Replacing combustion engines with electric cars and switching industrial heat from fossil fuels to electricity are among the most impactful ways to decarbonise. Yet, in exactly in these areas Europe is weakening its policies.
European environment ministers met in Luxembourg on Thursday to prepare for the next UN climate summit and discuss how to shield the bloc from a warming planet, as a record-breaking heatwave pushed temperatures across western Europe above 40C, killing dozens of people and causing mass poultry deaths.

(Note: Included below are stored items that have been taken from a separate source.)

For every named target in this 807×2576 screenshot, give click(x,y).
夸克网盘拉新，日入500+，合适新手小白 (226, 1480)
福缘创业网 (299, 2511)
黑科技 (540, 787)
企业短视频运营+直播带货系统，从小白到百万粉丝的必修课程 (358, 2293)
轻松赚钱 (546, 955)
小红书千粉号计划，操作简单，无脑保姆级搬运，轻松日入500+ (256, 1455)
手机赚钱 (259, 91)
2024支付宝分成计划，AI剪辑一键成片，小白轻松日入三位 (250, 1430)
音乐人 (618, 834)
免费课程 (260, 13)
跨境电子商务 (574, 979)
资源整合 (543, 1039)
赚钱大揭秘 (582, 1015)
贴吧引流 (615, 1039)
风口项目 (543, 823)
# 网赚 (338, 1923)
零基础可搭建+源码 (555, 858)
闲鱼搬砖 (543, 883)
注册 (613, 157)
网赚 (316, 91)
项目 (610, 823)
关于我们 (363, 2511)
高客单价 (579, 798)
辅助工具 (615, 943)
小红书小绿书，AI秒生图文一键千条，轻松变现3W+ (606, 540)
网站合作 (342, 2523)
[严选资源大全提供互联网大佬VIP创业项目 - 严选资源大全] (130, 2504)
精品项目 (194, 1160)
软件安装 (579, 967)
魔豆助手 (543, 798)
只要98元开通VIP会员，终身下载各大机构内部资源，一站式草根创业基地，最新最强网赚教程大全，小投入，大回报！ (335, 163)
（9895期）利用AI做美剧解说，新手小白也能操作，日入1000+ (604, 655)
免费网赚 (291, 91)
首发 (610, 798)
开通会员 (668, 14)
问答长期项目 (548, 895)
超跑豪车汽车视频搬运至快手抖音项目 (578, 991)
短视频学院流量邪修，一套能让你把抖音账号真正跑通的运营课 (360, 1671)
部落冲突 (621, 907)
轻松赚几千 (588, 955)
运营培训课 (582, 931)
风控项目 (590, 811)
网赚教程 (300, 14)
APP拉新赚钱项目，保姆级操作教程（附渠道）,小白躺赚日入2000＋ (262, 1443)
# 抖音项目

“Look at the weather, look at what is happening in Europe. It is crystal clear: we need more mitigation, but certainly also more in the domain of resilience and making sure we get our people out of harm’s way,” EU climate commissioner Wopke Hoekstra told reporters on arrival on Thursday (25 June).
Yet much of the busy agenda was taken up by proposed climate rollbacks, including the replacement of the 2035 combustion-engine phase-out with weaker CO2 standards for new cars and weakening its carbon-pricing system for industries and power production.
Hoekstra also signalled that the EU would push for electrification rather than fossil fuel phase-out at the next UN climate summit in the Turkish coastal city of Antalya in November.
“Let’s focus on electrification,”said Hoekstra. “That works for the climate, it works for competitiveness, and in reality it’s the same as transitioning away from fossil fuels, but it’s less controversial so I think it also works politically.”
After several summits widely seen as failures, the next one, he added, “needs to be more execution-focused, less high-drama, and more linked to delivery.”
Europe’s own electrification stalling
Europe’s own electrification path has been slow compared to some other large economies, rising only about five percent since 1990. During this time, China went from six percent to almost 30 percent.
Replacing combustion engines with electric cars and switching industrial heat from fossil fuels to electricity are among the most impactful ways to decarbonise.
Yet, in these areas Europe is weakening its policies.
Battery electric vehicle registrations in Europe were up almost 40 percent compared to last year, data from the European Automobile Manufacturers’ Association (ACEA) showed earlier this week.
“It’s truly very impressive,” said Hoekstra. But he admitted it could easily be a temporary effect related to the Iran crisis.
Sweden’s climate minister Romina Pourmokhtari urged her colleagues to stop rolling back Europe’s climate policies.
“Our vulnerability to oil price spikes and imported fossil fuels will only increase when we slow down our electrification,” she said, vowing to “put pressure” on colleagues to rethink their opposition to the 2035 phase-out of petrol car sales.
Backtracking on carbon pricing would only make it “more risky and expensive for European industries” to transition, she warned.
Earlier this month, twelve advisory councils on climate and sustainable development warned that “weakening the ETS would jeopardise global climate action and, with it, the wellbeing of current and future generations.”
The commission’s own estimates show emissions covered by Europe’s carbon pricing system have fallen by 50 percent since its launch in 2005, including a 24-percent drop in 2023 and a further 11 percent in 2024.
But Cefic, Europe’s powerful chemical lobby, has campaigned relentlessly to weaken the system, with eleven governments now pushing the commission to water it down.
Too expensive
Poland’s environment minister Krzysztof Bolesta was among those pushing for weaker rules.
He said he would spend the day coordinating with allies to water down carbon pricing, widen free pollution allowances, and delay the extension of carbon pricing to buildings and road transport, due in 2028.
“If we do not cater for what people need and the costs coming from ETS, we would lose support for wider climate policies,” he said, adding that the focus should shift to measures that reduce the impact of climate change rather than prevent it.
Gesturing at the heat, he noted that the building where ministers were meeting was “relatively new, but already hot.”
“This is something we should not ignore anymore,” he said.
When asked whether watering down climate policies would help Europe’s electrification ambitions, Hoekstra, who has previously called the ETS “the smartest policy tool we have in the EU, full stop,” said revisions may be necessary “to keep the family together.”